The word to find is "agent". State how many lines below contain it, giving only the number.

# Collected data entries
○ ○ ○

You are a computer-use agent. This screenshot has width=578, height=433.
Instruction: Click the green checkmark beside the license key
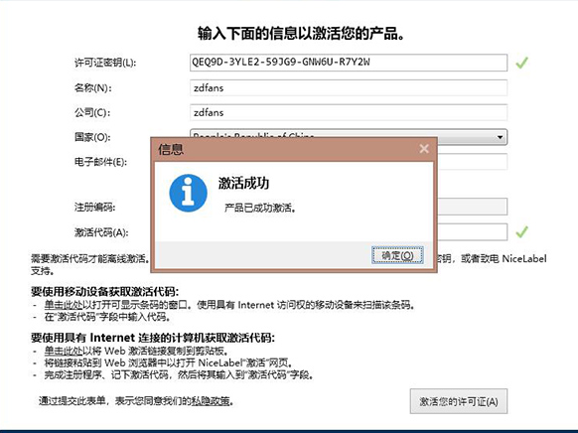click(521, 63)
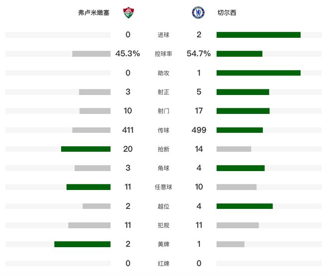
Task: Click Chelsea's green 助攻 bar
Action: [258, 73]
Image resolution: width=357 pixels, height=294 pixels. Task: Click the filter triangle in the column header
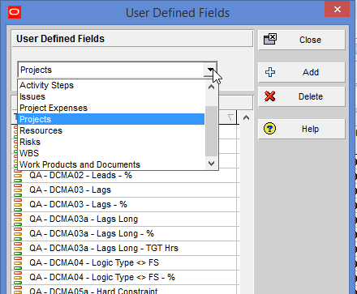(230, 117)
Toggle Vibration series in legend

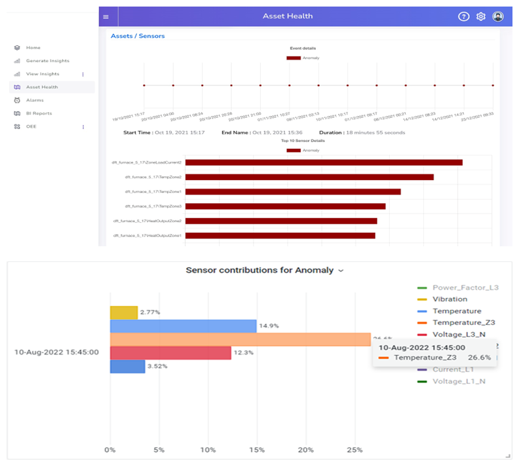click(x=450, y=299)
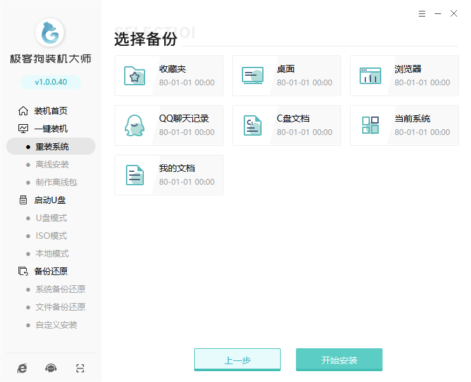Select 重装系统 in the sidebar
Viewport: 471px width, 382px height.
pyautogui.click(x=52, y=146)
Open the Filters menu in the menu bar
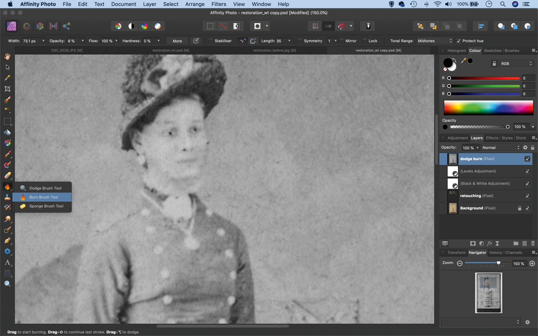 tap(219, 4)
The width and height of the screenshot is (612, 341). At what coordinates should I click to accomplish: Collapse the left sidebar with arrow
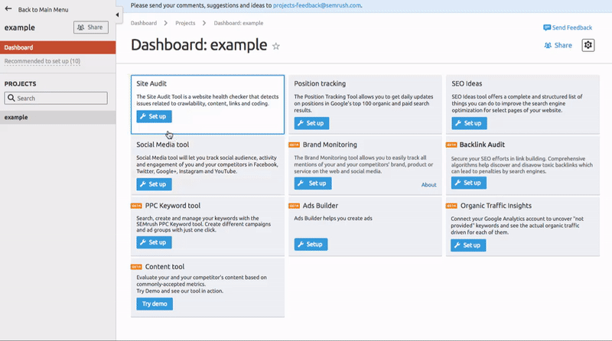click(x=118, y=15)
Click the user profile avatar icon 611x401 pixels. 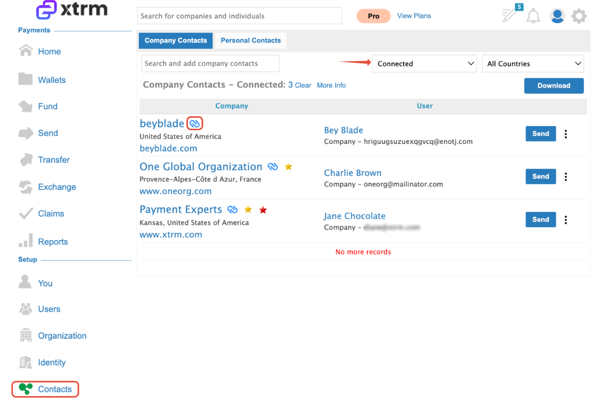click(x=557, y=16)
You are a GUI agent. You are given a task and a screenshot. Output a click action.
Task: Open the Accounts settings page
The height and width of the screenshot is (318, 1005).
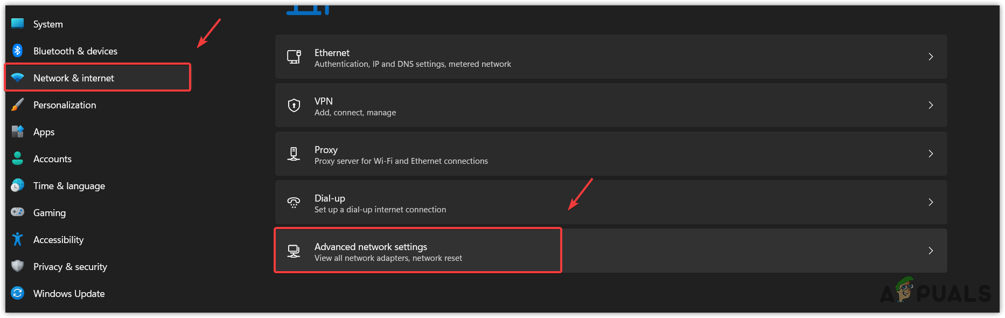(52, 159)
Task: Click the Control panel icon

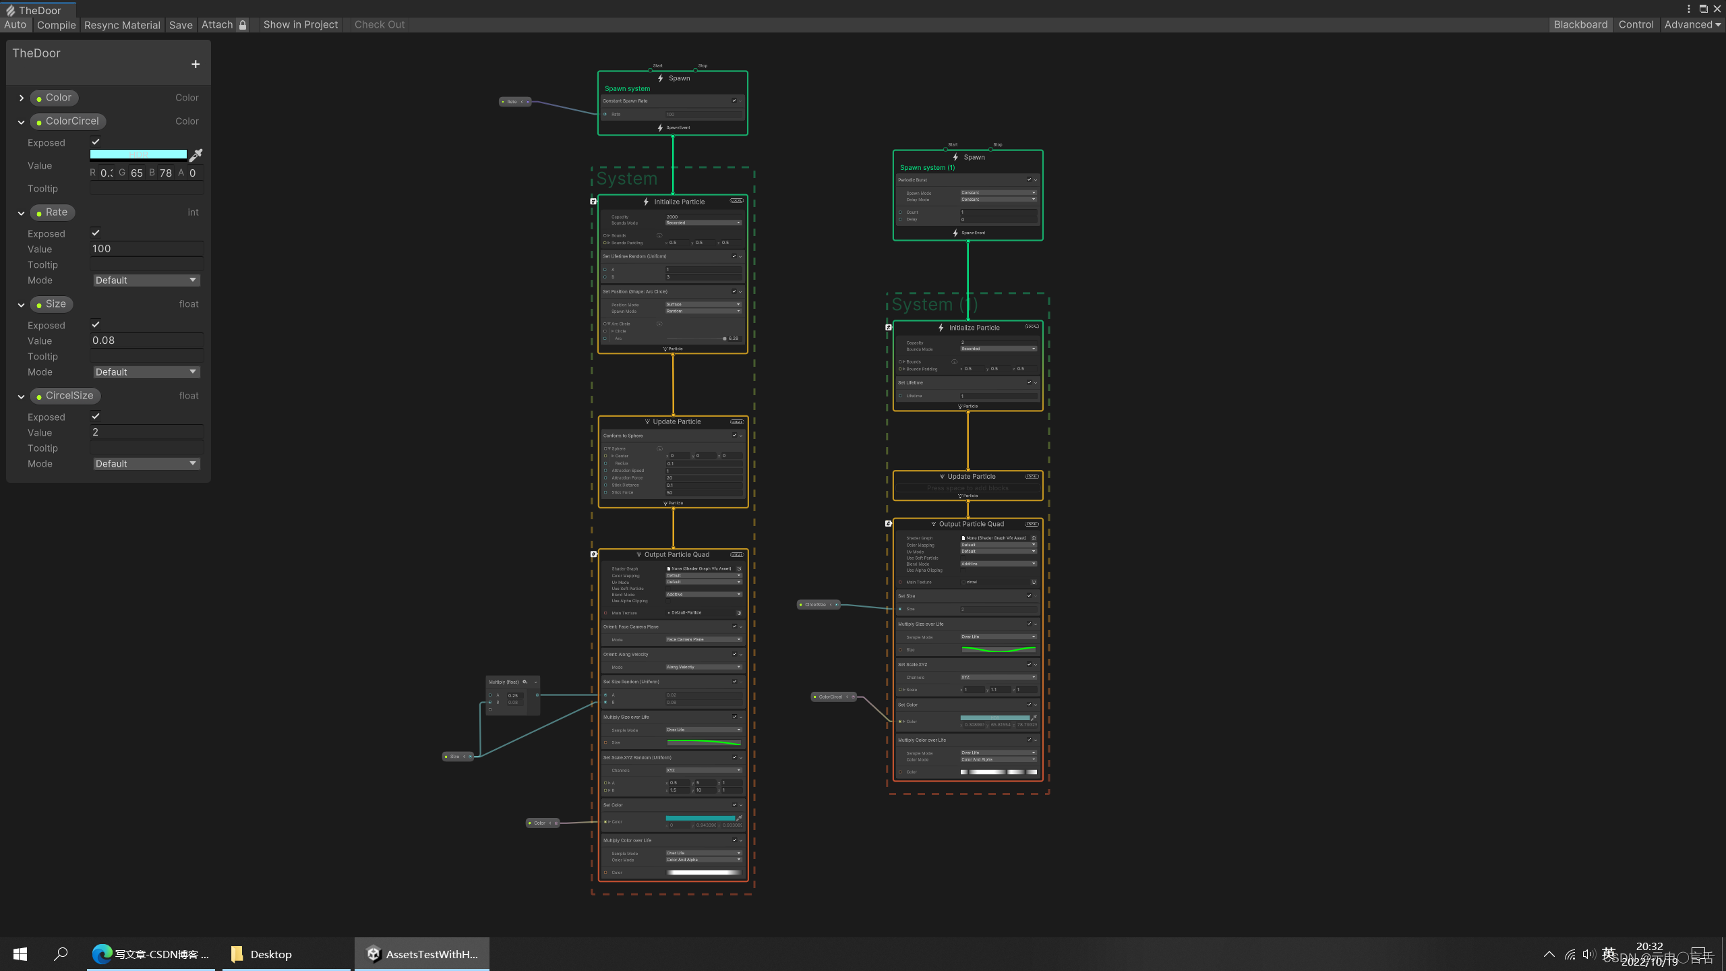Action: [1636, 24]
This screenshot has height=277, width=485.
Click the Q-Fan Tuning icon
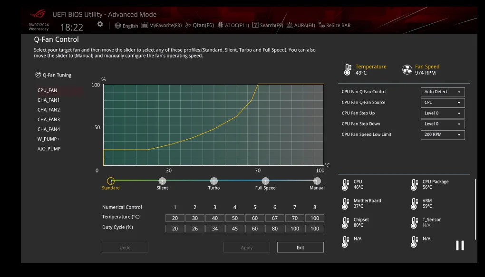[x=39, y=75]
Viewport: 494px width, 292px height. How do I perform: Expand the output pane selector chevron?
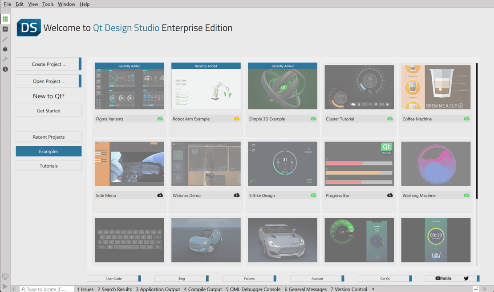pos(373,289)
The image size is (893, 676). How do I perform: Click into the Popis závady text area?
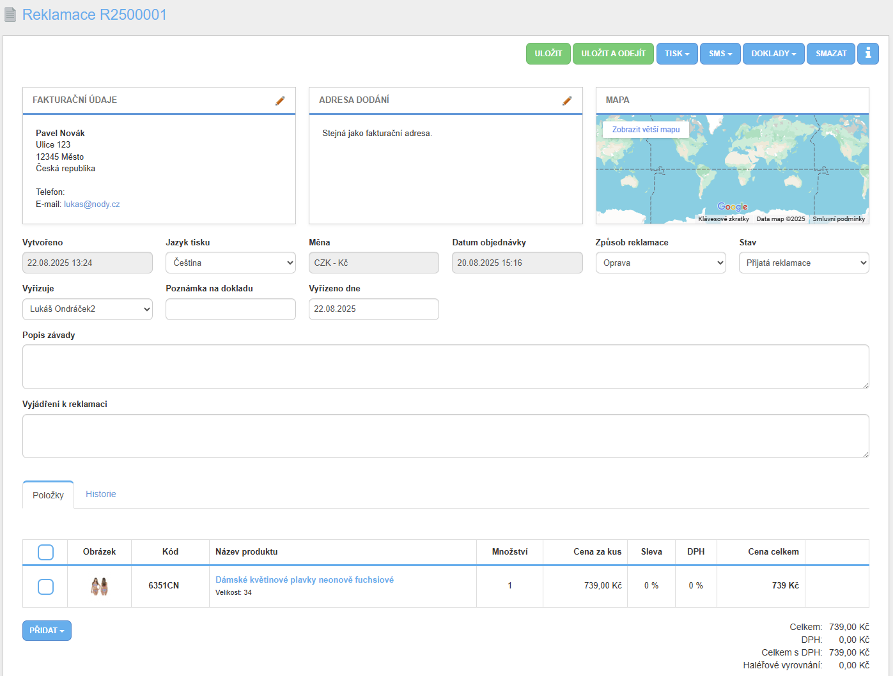click(445, 367)
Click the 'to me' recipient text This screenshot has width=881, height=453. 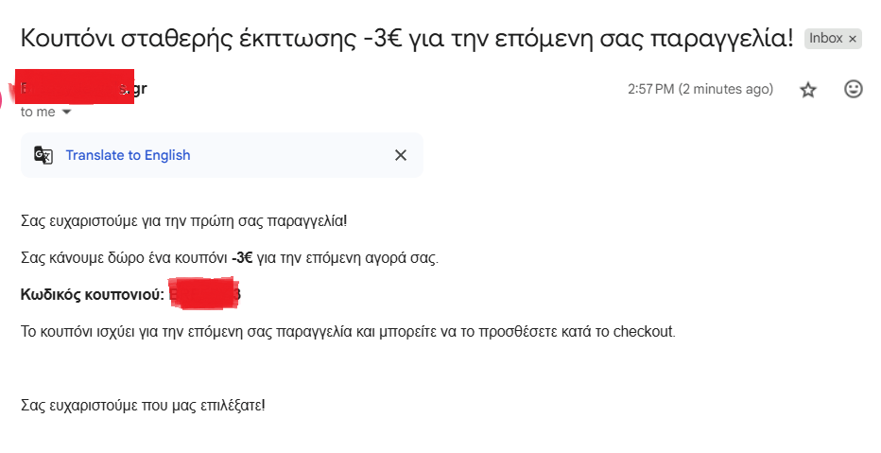[x=38, y=112]
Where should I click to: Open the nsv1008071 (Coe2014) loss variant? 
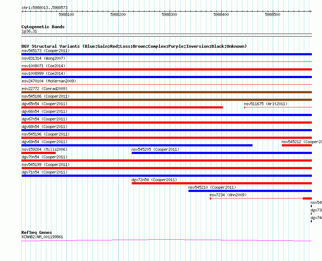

○ ○ ○

# SOLUTION FOR THIS PROBLEM
2